The motion court also improperly dismissed the complaint based on laches. An IRA is a trust (see Rousey, 544 US at 322), and documents in the record denominate EAB as Mr. Friedfeld's trustee. "A fiduciary is not entitled to rely upon the laches of his beneficiary as a defense, unless he repudiates the relation to the knowledge of the beneficiary" (Matter of Barabash, 31 NY2d 76, 82 [1972] [internal quotation marks omitted]). The earliest that defendant (EAB's successor) can be said to have repudiated the relationship is December 29, 2014, and plaintiff commenced this action less than a year later (see also Olko v Citibank, N.A., 44 AD3d 356 [1st Dept 2007]).
Furthermore, defendant's contention that plaintiff failed to demonstrate entitlement to the alleged CDs because she possessed no admissible evidence, is unavailing.

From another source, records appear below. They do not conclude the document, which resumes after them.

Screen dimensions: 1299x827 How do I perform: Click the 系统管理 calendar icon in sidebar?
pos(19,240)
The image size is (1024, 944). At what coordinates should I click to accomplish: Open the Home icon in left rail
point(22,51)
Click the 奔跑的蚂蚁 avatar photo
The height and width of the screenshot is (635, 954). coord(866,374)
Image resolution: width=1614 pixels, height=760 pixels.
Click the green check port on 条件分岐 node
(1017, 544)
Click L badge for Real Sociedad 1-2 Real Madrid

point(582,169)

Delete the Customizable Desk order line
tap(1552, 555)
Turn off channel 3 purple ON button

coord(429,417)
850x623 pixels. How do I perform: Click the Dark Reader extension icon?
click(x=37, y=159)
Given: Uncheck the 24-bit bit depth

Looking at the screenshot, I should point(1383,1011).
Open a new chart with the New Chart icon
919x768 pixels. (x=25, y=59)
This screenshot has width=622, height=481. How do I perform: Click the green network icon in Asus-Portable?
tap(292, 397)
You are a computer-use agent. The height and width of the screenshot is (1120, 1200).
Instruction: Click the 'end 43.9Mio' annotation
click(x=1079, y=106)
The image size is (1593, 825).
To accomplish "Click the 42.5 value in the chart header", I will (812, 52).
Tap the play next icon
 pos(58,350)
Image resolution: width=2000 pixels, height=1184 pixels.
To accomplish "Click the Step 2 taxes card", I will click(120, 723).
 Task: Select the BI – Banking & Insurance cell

Since it was defendant that moved for summary judgment, it had the burden to "tender sufficient evidence to demonstrate the absence of any material issues of fact" (Vega v Restani Constr. Corp.,18 NY3d 499, 503 [2012] [internal quotation marks and brackets omitted]). In any event, the bank records that plaintiff discovered may be
admissible as business records (see Elkaim v Elkaim, 176 AD2d 116, 117 [1st Dept 1991], appeal dismissed 78 NY2d 1072 [1991]).
THIS CONSTITUTES THE DECISION AND ORDER
OF THE SUPREME COURT, APPELLATE DIVISION, FIRST DEPARTMENT.